START Source material

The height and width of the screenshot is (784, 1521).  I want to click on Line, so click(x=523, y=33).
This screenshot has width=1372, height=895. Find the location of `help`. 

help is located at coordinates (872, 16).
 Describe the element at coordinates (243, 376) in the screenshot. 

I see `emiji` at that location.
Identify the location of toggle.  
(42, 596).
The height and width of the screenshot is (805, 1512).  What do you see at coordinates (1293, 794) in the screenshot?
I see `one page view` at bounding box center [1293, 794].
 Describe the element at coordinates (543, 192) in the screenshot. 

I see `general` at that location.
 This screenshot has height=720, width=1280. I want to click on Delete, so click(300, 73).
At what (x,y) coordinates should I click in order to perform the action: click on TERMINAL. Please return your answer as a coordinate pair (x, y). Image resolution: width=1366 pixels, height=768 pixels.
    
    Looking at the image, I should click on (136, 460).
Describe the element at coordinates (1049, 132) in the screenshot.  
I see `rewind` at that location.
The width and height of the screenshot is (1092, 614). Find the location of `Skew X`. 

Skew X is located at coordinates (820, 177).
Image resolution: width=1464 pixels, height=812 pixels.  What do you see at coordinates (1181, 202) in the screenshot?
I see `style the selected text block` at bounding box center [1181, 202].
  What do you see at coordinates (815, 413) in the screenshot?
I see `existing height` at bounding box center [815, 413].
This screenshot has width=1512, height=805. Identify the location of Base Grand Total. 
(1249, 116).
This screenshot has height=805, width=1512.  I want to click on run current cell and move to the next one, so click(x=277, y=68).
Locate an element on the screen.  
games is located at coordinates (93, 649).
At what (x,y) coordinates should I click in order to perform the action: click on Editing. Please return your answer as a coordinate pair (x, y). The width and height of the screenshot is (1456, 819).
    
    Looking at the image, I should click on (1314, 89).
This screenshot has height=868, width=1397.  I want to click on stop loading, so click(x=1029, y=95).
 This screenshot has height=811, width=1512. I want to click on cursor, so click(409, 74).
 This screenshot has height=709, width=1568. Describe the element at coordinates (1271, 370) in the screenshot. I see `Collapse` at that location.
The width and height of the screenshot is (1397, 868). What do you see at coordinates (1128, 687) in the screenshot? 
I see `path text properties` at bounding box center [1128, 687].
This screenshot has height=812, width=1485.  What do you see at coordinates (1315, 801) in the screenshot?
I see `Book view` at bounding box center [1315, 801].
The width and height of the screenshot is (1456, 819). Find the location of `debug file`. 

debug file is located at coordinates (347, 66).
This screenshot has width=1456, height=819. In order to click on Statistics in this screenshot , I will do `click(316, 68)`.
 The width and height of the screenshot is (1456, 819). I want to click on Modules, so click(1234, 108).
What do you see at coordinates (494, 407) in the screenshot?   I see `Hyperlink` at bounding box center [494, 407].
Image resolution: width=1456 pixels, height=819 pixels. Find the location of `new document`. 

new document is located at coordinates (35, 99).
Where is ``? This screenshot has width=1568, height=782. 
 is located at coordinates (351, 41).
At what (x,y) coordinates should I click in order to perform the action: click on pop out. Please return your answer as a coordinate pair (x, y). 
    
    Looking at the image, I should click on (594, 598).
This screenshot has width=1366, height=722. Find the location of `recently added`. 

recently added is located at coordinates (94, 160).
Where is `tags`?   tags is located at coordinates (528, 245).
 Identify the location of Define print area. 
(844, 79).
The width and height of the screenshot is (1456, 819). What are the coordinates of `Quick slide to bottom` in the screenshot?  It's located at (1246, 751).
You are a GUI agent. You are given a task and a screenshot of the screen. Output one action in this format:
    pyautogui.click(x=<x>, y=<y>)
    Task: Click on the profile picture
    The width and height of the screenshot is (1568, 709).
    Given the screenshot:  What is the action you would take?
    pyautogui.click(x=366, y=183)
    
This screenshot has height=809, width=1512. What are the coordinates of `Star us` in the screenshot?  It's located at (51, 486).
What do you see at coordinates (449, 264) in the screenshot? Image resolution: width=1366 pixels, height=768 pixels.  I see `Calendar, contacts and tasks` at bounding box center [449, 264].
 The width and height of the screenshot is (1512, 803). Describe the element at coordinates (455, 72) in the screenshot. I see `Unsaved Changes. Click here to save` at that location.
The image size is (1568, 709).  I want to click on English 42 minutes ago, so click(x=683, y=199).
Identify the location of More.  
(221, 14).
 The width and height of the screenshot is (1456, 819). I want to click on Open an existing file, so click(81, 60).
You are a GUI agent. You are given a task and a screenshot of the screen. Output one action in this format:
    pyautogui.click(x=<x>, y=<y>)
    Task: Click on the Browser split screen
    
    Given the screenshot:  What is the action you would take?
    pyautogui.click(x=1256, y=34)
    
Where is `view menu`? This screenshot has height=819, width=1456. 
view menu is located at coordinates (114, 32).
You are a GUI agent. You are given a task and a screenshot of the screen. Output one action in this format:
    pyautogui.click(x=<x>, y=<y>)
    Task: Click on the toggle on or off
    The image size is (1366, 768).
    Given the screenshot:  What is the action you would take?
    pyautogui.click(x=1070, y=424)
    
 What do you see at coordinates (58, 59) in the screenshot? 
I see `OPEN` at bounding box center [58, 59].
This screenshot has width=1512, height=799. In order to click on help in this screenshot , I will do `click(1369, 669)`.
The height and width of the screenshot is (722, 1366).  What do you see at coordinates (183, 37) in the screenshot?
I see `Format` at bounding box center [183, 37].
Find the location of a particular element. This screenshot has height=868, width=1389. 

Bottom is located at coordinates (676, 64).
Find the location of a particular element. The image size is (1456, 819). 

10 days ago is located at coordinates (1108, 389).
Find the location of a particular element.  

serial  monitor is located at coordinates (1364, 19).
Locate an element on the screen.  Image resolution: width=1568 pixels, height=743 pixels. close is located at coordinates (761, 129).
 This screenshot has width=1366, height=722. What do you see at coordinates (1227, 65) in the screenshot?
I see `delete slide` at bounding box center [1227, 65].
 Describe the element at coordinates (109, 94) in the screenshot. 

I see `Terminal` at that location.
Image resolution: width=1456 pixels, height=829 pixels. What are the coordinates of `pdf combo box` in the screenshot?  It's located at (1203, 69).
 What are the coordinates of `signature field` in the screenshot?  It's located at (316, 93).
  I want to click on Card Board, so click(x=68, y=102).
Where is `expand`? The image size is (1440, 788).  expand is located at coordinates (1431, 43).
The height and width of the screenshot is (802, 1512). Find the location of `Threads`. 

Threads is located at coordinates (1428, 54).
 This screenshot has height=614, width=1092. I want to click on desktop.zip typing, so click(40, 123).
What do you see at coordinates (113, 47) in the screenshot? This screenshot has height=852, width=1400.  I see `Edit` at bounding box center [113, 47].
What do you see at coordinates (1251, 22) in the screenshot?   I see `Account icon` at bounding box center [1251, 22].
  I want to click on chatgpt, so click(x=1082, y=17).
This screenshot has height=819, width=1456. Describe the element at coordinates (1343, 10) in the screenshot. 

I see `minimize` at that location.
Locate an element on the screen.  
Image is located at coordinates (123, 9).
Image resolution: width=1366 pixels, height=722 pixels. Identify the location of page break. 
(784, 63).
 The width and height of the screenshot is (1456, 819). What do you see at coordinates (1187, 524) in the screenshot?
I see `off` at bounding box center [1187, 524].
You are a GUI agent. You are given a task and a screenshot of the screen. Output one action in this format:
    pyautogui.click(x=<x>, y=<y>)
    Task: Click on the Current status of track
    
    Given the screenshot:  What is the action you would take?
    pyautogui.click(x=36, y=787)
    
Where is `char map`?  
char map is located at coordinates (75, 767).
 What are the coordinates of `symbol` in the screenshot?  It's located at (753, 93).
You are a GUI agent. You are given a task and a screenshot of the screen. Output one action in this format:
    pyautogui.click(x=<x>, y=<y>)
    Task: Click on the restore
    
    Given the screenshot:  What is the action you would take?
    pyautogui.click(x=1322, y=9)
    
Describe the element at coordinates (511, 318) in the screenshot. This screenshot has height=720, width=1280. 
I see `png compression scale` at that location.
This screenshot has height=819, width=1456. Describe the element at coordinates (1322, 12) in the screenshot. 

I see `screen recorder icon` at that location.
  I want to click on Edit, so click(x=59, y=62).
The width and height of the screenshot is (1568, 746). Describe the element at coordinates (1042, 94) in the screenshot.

END Source material

To be done: Copy the lines of the dataset entries verbatim, starting with the line that contains "This screenshot has height=805, width=1512." and ending with the line that contains "What do you see at coordinates (494, 407)", both included.

Written solution:
This screenshot has height=805, width=1512.  I want to click on run current cell and move to the next one, so click(x=277, y=68).
Locate an element on the screen.  
games is located at coordinates (93, 649).
At what (x,y) coordinates should I click in order to perform the action: click on Editing. Please return your answer as a coordinate pair (x, y). The width and height of the screenshot is (1456, 819).
    
    Looking at the image, I should click on (1314, 89).
This screenshot has height=868, width=1397.  I want to click on stop loading, so click(x=1029, y=95).
 This screenshot has height=811, width=1512. I want to click on cursor, so click(409, 74).
 This screenshot has height=709, width=1568. Describe the element at coordinates (1271, 370) in the screenshot. I see `Collapse` at that location.
The width and height of the screenshot is (1397, 868). What do you see at coordinates (1128, 687) in the screenshot? 
I see `path text properties` at bounding box center [1128, 687].
This screenshot has height=812, width=1485.  What do you see at coordinates (1315, 801) in the screenshot?
I see `Book view` at bounding box center [1315, 801].
The width and height of the screenshot is (1456, 819). Find the location of `debug file`. 

debug file is located at coordinates (347, 66).
This screenshot has width=1456, height=819. In order to click on Statistics in this screenshot , I will do `click(316, 68)`.
 The width and height of the screenshot is (1456, 819). I want to click on Modules, so click(1234, 108).
What do you see at coordinates (494, 407) in the screenshot?   I see `Hyperlink` at bounding box center [494, 407].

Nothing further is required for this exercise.